[Start Dataset entries]
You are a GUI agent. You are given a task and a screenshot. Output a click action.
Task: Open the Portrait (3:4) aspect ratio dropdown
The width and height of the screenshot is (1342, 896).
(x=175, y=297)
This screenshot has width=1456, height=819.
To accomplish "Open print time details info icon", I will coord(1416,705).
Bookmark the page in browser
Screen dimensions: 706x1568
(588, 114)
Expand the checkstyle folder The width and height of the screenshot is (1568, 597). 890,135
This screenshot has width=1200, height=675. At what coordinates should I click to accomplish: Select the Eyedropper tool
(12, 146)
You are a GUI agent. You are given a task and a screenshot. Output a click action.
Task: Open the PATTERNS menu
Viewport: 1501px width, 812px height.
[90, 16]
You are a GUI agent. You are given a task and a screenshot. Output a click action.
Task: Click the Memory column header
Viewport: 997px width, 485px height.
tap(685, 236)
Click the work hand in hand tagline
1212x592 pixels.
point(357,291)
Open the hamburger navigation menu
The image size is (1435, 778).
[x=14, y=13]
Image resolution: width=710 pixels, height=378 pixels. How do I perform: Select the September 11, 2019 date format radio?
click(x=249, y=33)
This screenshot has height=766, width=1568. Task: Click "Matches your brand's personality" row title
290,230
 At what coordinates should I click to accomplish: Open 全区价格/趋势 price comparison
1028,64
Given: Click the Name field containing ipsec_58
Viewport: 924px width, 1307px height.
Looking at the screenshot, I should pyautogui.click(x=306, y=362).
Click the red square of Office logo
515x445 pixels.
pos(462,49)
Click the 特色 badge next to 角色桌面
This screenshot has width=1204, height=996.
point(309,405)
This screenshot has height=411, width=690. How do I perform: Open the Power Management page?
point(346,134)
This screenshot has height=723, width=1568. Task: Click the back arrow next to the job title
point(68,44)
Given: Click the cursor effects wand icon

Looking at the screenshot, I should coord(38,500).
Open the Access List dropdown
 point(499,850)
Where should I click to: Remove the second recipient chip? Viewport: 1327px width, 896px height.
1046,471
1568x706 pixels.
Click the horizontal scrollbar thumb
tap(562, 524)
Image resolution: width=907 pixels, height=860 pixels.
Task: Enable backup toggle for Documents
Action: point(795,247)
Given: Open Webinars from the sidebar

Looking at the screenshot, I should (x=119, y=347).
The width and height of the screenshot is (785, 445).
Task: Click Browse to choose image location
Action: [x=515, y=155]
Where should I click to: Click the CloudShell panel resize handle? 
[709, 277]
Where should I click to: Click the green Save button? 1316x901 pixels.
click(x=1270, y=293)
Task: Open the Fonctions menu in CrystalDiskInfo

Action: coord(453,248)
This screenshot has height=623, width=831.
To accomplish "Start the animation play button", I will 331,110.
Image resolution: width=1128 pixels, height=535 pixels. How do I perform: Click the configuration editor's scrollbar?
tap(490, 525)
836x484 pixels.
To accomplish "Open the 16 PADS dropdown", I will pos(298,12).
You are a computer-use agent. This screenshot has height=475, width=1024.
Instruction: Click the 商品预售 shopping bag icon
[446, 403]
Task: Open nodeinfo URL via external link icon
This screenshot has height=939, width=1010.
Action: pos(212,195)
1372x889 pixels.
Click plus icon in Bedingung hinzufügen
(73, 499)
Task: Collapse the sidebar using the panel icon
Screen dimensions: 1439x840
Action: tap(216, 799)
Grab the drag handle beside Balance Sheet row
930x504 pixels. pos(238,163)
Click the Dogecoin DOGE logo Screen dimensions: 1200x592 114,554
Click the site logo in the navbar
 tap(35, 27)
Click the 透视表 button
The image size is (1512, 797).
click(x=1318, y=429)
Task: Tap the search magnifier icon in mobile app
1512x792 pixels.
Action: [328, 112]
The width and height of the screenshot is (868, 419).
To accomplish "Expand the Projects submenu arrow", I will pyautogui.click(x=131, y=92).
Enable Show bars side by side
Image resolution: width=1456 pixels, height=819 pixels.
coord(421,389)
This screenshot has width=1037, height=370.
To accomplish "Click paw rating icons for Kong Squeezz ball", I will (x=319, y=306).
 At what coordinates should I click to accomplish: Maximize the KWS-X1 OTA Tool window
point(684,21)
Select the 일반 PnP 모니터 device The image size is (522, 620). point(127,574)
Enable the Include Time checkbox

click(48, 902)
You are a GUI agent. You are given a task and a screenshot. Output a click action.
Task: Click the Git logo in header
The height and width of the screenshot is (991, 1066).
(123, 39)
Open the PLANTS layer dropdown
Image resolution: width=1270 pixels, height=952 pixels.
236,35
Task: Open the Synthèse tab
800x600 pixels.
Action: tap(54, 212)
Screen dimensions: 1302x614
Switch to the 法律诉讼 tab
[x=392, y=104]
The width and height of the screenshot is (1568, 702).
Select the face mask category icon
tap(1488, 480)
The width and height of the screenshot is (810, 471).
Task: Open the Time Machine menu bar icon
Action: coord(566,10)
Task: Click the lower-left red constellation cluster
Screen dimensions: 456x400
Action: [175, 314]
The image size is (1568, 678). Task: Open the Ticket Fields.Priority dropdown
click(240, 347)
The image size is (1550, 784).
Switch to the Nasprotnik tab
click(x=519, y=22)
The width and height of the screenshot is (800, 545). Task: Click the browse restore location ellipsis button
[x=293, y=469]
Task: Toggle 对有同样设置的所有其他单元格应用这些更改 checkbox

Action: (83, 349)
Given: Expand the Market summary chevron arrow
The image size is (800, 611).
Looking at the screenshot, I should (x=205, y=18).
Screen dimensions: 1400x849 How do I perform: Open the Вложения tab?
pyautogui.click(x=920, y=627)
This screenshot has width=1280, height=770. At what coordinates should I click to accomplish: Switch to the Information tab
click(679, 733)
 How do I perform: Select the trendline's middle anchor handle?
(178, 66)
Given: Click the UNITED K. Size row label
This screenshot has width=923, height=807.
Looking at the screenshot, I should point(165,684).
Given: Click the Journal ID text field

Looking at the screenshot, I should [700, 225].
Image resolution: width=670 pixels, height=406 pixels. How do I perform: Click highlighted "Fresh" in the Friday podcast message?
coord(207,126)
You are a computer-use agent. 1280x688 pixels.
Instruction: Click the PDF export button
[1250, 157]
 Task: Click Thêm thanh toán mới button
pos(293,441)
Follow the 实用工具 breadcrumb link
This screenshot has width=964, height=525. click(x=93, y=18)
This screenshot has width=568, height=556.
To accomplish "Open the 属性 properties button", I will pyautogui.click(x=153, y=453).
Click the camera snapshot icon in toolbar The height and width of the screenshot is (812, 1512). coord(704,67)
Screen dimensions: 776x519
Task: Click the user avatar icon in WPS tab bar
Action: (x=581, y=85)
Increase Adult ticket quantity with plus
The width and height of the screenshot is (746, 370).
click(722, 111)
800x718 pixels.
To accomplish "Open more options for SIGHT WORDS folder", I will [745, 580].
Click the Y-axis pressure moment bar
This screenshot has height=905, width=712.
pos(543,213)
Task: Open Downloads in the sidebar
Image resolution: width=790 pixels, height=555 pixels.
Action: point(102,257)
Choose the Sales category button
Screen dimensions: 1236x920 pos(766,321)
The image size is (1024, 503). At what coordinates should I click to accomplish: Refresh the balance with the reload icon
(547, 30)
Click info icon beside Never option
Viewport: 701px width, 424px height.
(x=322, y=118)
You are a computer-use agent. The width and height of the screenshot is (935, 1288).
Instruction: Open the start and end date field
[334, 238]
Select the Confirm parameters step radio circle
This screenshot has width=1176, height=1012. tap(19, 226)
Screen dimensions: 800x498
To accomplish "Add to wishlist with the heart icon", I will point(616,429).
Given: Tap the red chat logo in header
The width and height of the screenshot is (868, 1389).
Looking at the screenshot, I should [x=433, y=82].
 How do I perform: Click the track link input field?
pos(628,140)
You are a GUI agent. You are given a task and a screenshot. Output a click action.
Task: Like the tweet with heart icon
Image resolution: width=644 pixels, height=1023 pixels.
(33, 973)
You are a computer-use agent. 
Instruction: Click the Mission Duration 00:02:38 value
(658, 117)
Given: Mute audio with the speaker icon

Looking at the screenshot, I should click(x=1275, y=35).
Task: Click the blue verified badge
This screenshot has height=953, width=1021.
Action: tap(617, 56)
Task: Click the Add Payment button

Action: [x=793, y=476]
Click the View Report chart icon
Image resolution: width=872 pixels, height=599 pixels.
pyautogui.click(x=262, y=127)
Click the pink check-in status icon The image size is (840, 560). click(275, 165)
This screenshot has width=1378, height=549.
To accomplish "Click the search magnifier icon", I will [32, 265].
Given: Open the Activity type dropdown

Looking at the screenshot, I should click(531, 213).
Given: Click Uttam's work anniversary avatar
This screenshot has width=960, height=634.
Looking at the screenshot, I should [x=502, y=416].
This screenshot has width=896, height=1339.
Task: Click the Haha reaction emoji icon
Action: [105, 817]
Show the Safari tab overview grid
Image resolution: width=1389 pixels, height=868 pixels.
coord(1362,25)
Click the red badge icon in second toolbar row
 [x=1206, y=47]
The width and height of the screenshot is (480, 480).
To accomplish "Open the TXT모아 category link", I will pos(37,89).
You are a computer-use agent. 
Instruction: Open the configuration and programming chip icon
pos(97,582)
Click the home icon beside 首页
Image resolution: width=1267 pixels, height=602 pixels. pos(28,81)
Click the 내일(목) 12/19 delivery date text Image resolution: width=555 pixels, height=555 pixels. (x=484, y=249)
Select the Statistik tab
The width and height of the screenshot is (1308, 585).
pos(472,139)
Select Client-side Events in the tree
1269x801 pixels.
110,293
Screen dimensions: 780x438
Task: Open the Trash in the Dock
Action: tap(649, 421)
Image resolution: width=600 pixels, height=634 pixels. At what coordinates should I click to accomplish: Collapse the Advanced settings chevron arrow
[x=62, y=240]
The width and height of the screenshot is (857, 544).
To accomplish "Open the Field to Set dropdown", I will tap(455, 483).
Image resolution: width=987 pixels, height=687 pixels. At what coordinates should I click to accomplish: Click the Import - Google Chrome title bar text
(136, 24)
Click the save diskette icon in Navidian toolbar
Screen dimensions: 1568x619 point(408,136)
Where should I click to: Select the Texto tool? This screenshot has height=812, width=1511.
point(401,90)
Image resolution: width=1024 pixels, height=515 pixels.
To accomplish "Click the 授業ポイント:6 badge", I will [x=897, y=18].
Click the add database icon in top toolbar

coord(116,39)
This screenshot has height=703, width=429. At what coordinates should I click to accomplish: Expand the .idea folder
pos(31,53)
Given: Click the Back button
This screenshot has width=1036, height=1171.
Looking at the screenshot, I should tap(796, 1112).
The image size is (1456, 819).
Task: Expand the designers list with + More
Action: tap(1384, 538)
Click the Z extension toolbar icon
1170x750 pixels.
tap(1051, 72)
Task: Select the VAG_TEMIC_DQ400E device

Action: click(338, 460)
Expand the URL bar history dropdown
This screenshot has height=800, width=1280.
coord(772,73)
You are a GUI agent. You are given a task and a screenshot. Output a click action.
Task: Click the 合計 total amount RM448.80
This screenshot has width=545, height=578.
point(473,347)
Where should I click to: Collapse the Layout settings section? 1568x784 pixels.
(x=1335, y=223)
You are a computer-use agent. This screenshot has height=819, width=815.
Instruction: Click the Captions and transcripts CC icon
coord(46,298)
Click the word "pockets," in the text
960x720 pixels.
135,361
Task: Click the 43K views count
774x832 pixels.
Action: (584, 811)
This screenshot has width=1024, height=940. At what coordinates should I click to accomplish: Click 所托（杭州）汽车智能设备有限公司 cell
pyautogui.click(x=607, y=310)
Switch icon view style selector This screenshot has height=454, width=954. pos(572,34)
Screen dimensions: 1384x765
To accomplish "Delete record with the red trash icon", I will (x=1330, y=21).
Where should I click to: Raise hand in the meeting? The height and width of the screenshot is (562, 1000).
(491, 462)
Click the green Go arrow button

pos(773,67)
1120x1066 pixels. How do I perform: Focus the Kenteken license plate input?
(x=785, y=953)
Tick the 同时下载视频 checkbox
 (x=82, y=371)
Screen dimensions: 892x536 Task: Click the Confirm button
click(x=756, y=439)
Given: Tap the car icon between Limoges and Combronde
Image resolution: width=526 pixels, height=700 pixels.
[End Dataset entries]
Directive:
Gather every line of the material above that contains the word "scrollbar".

Exercise response:
Click the horizontal scrollbar thumb
Image resolution: width=1128 pixels, height=535 pixels. How do I perform: Click the configuration editor's scrollbar?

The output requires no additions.